◆ ASSIGNMENT
What you produce should match the records exactly, line for line.

◆ MATERIAL SUPPLIED
----------
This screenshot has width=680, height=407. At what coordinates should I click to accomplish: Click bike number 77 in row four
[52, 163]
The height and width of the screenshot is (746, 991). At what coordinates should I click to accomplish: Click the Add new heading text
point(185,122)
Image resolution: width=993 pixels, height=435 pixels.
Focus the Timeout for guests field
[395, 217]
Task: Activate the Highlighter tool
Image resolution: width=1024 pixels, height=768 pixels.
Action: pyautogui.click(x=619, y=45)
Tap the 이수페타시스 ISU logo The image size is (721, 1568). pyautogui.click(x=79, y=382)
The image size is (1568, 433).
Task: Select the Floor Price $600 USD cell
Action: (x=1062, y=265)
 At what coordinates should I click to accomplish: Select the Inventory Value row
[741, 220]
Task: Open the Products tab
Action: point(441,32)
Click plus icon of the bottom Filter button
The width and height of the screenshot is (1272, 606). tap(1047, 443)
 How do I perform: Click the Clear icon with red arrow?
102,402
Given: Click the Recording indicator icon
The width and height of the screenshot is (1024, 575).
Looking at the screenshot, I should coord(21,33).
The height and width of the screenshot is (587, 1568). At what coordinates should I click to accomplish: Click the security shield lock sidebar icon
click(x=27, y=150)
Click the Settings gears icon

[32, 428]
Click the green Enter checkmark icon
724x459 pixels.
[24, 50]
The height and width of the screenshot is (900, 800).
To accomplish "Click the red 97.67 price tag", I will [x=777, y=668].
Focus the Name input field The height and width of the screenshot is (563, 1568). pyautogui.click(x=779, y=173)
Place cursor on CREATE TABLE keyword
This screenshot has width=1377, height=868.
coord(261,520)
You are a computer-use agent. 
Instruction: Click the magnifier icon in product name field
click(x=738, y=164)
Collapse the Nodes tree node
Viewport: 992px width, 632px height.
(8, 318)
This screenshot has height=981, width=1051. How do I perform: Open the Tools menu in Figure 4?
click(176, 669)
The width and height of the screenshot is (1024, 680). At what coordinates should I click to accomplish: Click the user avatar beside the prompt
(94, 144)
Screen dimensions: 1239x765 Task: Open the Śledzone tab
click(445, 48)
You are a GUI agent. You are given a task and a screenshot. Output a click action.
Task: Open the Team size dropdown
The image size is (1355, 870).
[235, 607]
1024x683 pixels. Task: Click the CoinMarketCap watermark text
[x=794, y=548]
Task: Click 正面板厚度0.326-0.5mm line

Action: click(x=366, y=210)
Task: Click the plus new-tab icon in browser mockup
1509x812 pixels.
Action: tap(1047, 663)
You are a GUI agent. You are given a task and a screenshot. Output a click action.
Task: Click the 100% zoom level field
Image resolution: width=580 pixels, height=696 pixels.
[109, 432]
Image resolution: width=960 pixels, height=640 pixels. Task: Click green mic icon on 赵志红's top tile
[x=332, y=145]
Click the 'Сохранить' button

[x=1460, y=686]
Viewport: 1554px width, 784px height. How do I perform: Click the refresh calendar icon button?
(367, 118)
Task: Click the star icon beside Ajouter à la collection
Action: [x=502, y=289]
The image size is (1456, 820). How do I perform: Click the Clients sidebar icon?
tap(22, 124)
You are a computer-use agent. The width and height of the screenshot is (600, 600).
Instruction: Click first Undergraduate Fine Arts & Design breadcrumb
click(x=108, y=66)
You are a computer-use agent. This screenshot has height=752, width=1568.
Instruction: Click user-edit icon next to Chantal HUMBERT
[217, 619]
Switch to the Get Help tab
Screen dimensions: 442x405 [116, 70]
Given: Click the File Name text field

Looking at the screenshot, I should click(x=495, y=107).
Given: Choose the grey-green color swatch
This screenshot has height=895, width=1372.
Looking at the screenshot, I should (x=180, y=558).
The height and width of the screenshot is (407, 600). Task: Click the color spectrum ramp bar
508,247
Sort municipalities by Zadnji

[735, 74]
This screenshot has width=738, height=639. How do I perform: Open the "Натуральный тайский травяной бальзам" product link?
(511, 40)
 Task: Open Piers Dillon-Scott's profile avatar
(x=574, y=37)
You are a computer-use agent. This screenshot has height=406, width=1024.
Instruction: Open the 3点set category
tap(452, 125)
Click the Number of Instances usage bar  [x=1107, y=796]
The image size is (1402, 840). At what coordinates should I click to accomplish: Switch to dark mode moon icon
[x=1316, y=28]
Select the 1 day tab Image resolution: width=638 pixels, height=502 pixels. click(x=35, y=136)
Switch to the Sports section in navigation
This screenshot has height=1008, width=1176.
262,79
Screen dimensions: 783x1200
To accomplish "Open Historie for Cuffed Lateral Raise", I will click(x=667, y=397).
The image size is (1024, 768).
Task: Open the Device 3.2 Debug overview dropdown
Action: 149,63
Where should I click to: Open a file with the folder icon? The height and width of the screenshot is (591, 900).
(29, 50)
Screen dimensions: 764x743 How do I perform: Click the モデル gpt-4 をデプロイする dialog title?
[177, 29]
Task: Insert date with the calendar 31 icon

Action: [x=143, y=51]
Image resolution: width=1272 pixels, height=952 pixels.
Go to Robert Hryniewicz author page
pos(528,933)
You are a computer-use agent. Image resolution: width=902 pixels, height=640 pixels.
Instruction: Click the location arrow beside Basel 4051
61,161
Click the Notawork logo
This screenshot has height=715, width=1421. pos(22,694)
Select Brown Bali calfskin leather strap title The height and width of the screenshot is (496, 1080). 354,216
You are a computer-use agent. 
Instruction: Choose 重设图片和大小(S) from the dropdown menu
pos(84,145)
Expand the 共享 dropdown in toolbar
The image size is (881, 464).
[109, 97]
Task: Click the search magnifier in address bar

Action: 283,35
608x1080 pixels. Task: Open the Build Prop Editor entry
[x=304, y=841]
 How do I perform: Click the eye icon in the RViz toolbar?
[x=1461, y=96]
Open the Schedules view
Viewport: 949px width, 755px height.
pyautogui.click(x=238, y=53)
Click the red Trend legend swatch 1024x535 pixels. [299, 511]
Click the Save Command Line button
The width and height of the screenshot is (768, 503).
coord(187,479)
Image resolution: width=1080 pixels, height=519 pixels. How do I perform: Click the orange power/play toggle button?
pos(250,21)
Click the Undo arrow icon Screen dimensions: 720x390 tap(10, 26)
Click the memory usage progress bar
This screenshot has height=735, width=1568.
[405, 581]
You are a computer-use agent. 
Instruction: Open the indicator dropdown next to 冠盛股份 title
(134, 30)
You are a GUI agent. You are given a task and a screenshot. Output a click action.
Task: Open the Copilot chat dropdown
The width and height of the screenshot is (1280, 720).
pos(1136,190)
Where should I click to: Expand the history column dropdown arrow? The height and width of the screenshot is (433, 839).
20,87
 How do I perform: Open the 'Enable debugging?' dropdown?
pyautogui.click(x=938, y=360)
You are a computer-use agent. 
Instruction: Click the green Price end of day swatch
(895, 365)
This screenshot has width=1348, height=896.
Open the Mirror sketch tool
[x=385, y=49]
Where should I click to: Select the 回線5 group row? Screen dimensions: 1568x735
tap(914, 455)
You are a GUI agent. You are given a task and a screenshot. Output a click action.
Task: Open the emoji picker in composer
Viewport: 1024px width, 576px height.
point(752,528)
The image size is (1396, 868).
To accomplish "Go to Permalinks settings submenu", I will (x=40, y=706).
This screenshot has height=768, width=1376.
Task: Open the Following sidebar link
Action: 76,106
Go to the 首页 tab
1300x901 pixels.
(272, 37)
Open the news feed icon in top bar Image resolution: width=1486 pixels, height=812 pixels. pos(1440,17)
----------
◆ RESULT
This screenshot has width=680, height=407. At what coordinates should I click to accomplish: Click bike number 77 in row four
[52, 163]
The height and width of the screenshot is (746, 991). At what coordinates should I click to accomplish: Click the Add new heading text
point(185,122)
Image resolution: width=993 pixels, height=435 pixels.
Focus the Timeout for guests field
[395, 217]
Task: Activate the Highlighter tool
Image resolution: width=1024 pixels, height=768 pixels.
Action: pyautogui.click(x=619, y=45)
Tap the 이수페타시스 ISU logo The image size is (721, 1568). pyautogui.click(x=79, y=382)
The image size is (1568, 433).
Task: Select the Floor Price $600 USD cell
Action: (x=1062, y=265)
 At what coordinates should I click to accomplish: Select the Inventory Value row
[741, 220]
Task: Open the Products tab
Action: point(441,32)
Click plus icon of the bottom Filter button
The width and height of the screenshot is (1272, 606). tap(1047, 443)
 How do I perform: Click the Clear icon with red arrow?
102,402
Given: Click the Recording indicator icon
The width and height of the screenshot is (1024, 575).
Looking at the screenshot, I should coord(21,33).
The height and width of the screenshot is (587, 1568). At what coordinates should I click to accomplish: Click the security shield lock sidebar icon
click(x=27, y=150)
Click the Settings gears icon

[32, 428]
Click the green Enter checkmark icon
724x459 pixels.
[24, 50]
The height and width of the screenshot is (900, 800).
To accomplish "Click the red 97.67 price tag", I will [x=777, y=668].
Focus the Name input field The height and width of the screenshot is (563, 1568). pyautogui.click(x=779, y=173)
Place cursor on CREATE TABLE keyword
This screenshot has width=1377, height=868.
coord(261,520)
You are a computer-use agent. 
Instruction: Click the magnifier icon in product name field
click(x=738, y=164)
Collapse the Nodes tree node
Viewport: 992px width, 632px height.
(8, 318)
This screenshot has height=981, width=1051. How do I perform: Open the Tools menu in Figure 4?
click(176, 669)
The width and height of the screenshot is (1024, 680). At what coordinates should I click to accomplish: Click the user avatar beside the prompt
(94, 144)
Screen dimensions: 1239x765 Task: Open the Śledzone tab
click(445, 48)
You are a GUI agent. You are given a task and a screenshot. Output a click action.
Task: Open the Team size dropdown
The image size is (1355, 870).
[235, 607]
1024x683 pixels. Task: Click the CoinMarketCap watermark text
[x=794, y=548]
Task: Click 正面板厚度0.326-0.5mm line

Action: click(x=366, y=210)
Task: Click the plus new-tab icon in browser mockup
1509x812 pixels.
Action: tap(1047, 663)
You are a GUI agent. You are given a task and a screenshot. Output a click action.
Task: Click the 100% zoom level field
Image resolution: width=580 pixels, height=696 pixels.
[109, 432]
Image resolution: width=960 pixels, height=640 pixels. Task: Click green mic icon on 赵志红's top tile
[x=332, y=145]
Click the 'Сохранить' button

[x=1460, y=686]
Viewport: 1554px width, 784px height. How do I perform: Click the refresh calendar icon button?
(367, 118)
Task: Click the star icon beside Ajouter à la collection
Action: [x=502, y=289]
The image size is (1456, 820). How do I perform: Click the Clients sidebar icon?
tap(22, 124)
You are a computer-use agent. The width and height of the screenshot is (600, 600).
Instruction: Click first Undergraduate Fine Arts & Design breadcrumb
click(x=108, y=66)
You are a computer-use agent. This screenshot has height=752, width=1568.
Instruction: Click user-edit icon next to Chantal HUMBERT
[217, 619]
Switch to the Get Help tab
Screen dimensions: 442x405 [116, 70]
Given: Click the File Name text field

Looking at the screenshot, I should click(x=495, y=107).
Given: Choose the grey-green color swatch
This screenshot has height=895, width=1372.
Looking at the screenshot, I should (x=180, y=558).
The height and width of the screenshot is (407, 600). Task: Click the color spectrum ramp bar
508,247
Sort municipalities by Zadnji

[735, 74]
This screenshot has width=738, height=639. How do I perform: Open the "Натуральный тайский травяной бальзам" product link?
(511, 40)
 Task: Open Piers Dillon-Scott's profile avatar
(x=574, y=37)
You are a computer-use agent. This screenshot has height=406, width=1024.
Instruction: Open the 3点set category
tap(452, 125)
Click the Number of Instances usage bar  [x=1107, y=796]
The image size is (1402, 840). At what coordinates should I click to accomplish: Switch to dark mode moon icon
[x=1316, y=28]
Select the 1 day tab Image resolution: width=638 pixels, height=502 pixels. click(x=35, y=136)
Switch to the Sports section in navigation
This screenshot has height=1008, width=1176.
262,79
Screen dimensions: 783x1200
To accomplish "Open Historie for Cuffed Lateral Raise", I will click(x=667, y=397).
The image size is (1024, 768).
Task: Open the Device 3.2 Debug overview dropdown
Action: 149,63
Where should I click to: Open a file with the folder icon? The height and width of the screenshot is (591, 900).
(29, 50)
Screen dimensions: 764x743 How do I perform: Click the モデル gpt-4 をデプロイする dialog title?
[177, 29]
Task: Insert date with the calendar 31 icon

Action: [x=143, y=51]
Image resolution: width=1272 pixels, height=952 pixels.
Go to Robert Hryniewicz author page
pos(528,933)
You are a computer-use agent. Image resolution: width=902 pixels, height=640 pixels.
Instruction: Click the location arrow beside Basel 4051
61,161
Click the Notawork logo
This screenshot has height=715, width=1421. pos(22,694)
Select Brown Bali calfskin leather strap title The height and width of the screenshot is (496, 1080). 354,216
You are a computer-use agent. 
Instruction: Choose 重设图片和大小(S) from the dropdown menu
pos(84,145)
Expand the 共享 dropdown in toolbar
The image size is (881, 464).
[109, 97]
Task: Click the search magnifier in address bar

Action: 283,35
608x1080 pixels. Task: Open the Build Prop Editor entry
[x=304, y=841]
 How do I perform: Click the eye icon in the RViz toolbar?
[x=1461, y=96]
Open the Schedules view
Viewport: 949px width, 755px height.
pyautogui.click(x=238, y=53)
Click the red Trend legend swatch 1024x535 pixels. [299, 511]
Click the Save Command Line button
The width and height of the screenshot is (768, 503).
coord(187,479)
Image resolution: width=1080 pixels, height=519 pixels. How do I perform: Click the orange power/play toggle button?
pos(250,21)
Click the Undo arrow icon Screen dimensions: 720x390 tap(10, 26)
Click the memory usage progress bar
This screenshot has height=735, width=1568.
[405, 581]
You are a computer-use agent. 
Instruction: Open the indicator dropdown next to 冠盛股份 title
(134, 30)
You are a GUI agent. You are given a task and a screenshot. Output a click action.
Task: Open the Copilot chat dropdown
The width and height of the screenshot is (1280, 720).
pos(1136,190)
Where should I click to: Expand the history column dropdown arrow? The height and width of the screenshot is (433, 839).
20,87
 How do I perform: Open the 'Enable debugging?' dropdown?
pyautogui.click(x=938, y=360)
You are a computer-use agent. 
Instruction: Click the green Price end of day swatch
(895, 365)
This screenshot has width=1348, height=896.
Open the Mirror sketch tool
[x=385, y=49]
Where should I click to: Select the 回線5 group row? Screen dimensions: 1568x735
tap(914, 455)
You are a GUI agent. You are given a task and a screenshot. Output a click action.
Task: Open the emoji picker in composer
Viewport: 1024px width, 576px height.
point(752,528)
The image size is (1396, 868).
To accomplish "Go to Permalinks settings submenu", I will (x=40, y=706).
This screenshot has height=768, width=1376.
Task: Open the Following sidebar link
Action: 76,106
Go to the 首页 tab
1300x901 pixels.
(272, 37)
Open the news feed icon in top bar Image resolution: width=1486 pixels, height=812 pixels. pos(1440,17)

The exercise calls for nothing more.